Colloquium: Learning Like a Human: How, Why, and When

The computer science colloquium takes place on Mondays and Fridays from 11:15 a.m. - 12:15 p.m.

This week's speaker, Tianyi Zhou (University of Washington), will be giving a talk titled "Learning Like a Human: How, Why, and When".

Abstract

Machine learning (ML) can surpass humans on certain complicated yet specific tasks. However, most ML methods treat samples/tasks equally, e.g., by taking a random batch per step and repeating many epochs' training on all data, which may work promisingly on well-processed data using sufficient computation but is extraordinarily suboptimal and inefficient from human perspectives, since we would never teach children or students in such a way. On the contrary, human learning is more strategic and smarter in selecting/generating the training contents for different learning stages via experienced teachers, collaboration of learners, curiosity and diversity in exploration, tracking of learned knowledge and progress, distributing a task into sub-tasks, etc., which have been underexplored in ML. The selection and scheduling of data/tasks is another type of intelligence as important as the optimization of model parameters on given data/tasks. My recent work aims to bridge this gap between human and machine intelligence. As we entering a new era of hybrid intelligence between humans and machines, it is important to make AI not only perform like humans in outcome presentations but also benefit from human-like strategies in its training.

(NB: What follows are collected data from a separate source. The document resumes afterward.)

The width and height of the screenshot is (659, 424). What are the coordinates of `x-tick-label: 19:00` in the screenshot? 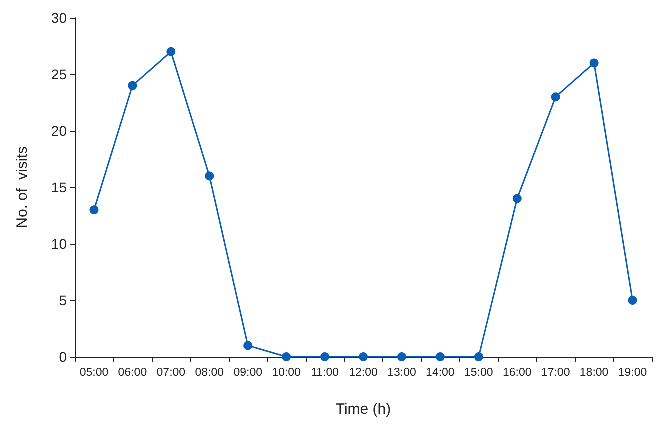 It's located at (633, 373).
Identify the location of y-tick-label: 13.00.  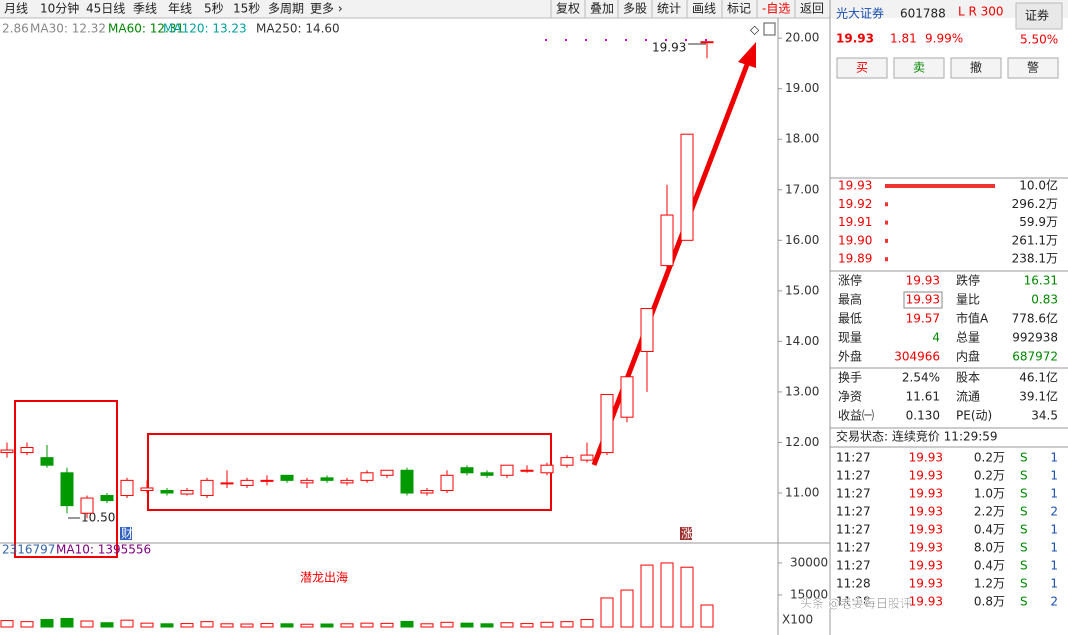
(802, 391).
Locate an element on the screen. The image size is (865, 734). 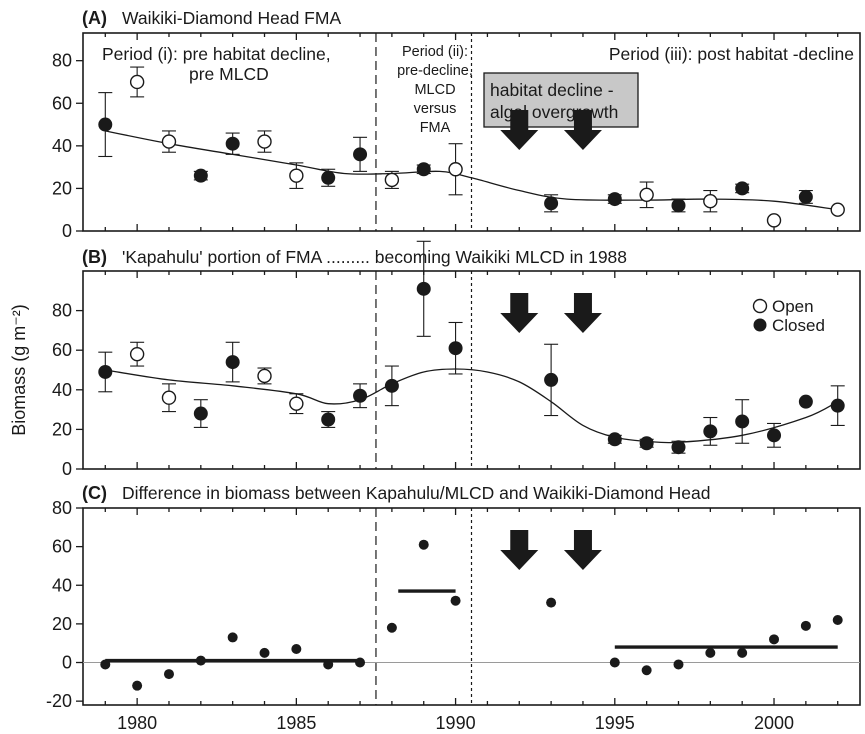
x-tick-label: 1990 is located at coordinates (456, 723).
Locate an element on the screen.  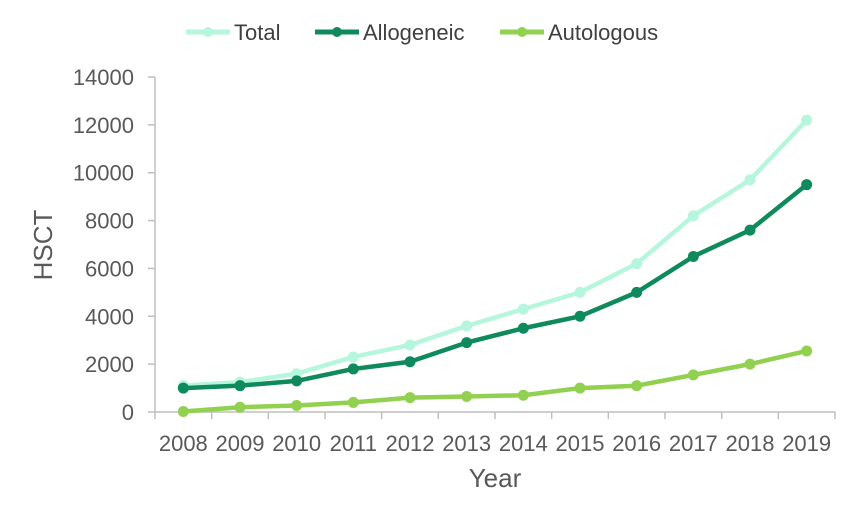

In this talk, I will present several curriculum learning techniques we developed for improving supervised/semi-supervised/self-supervised learning, robust learning with noisy data, reinforcement learning, ensemble learning, etc., especially when the data are imperfect and thus a curriculum can make a big difference. Firstly, I will show how to translate human strategies in curriculum generation to discrete-continuous hybrid optimizations, which are challenging to solve in general but we can develop efficient and provable algorithms using techniques from submodular and convex/non-convex optimization. Curiosity and diversity play important roles in these formulations. Secondly, we build both empirical and theoretical connections between curriculum learning and the training dynamics of ML models on individual samples. Empirically, we find that deep neural networks are fast in memorizing some data but also fast in forgetting some others, so we can accurately allocate those easily forgotten data using training dynamics in very early stages and make the future training only focus on them. Moreover, we find that the consistency of model output overtime for an unlabeled sample is a reliable indicator of its prediction correctness and delineates the forgetting effects on previously learned data. In addition, the learning speed on samples/tasks provides critical information for future exploration. These discoveries are consistent with human learning strategies and lead to more efficient curricula for a rich class of ML problems. Theoretically, we derive a data selection criterion solely from the optimization of learning dynamics in continuous time. Interestingly, the resulted curriculum matches the previous empirical observations and has a natural connection to the neural tangent kernel in recent deep learning theories.

Biography

Tianyi Zhou is a Ph.D. candidate in the Paul G. Allen School of Computer Science and Engineering at University of Washington, advised by Professor Jeff A. Bilmes. His research interests are in machine learning, optimization, and natural language processing. His recent research focuses on transferring human learning strategies to machine learning in the wild, especially when the data are unlabeled, redundant, noisy, biased, or are collected via interaction, e.g., how to automatically generate a curriculum of data/tasks during the course of training. The studied problems cover supervised/semi-supervised/self-supervised learning, robust learning with noisy data, reinforcement learning, meta-learning, ensemble method, spectral method, etc. He has published ~50 papers at NeurIPS, ICML, ICLR, AISTATS, NAACL, COLING, KDD, AAAI, IJCAI, Machine Learning (Springer), IEEE TIP, IEEE TNNLS, IEEE TKDE, etc., with ~2000 citations. He is the recipient of the Best Student Paper Award at ICDM 2013 and the 2020 IEEE Computer Society Technical Committee on Scalable Computing (TCSC) Most Influential Paper Award.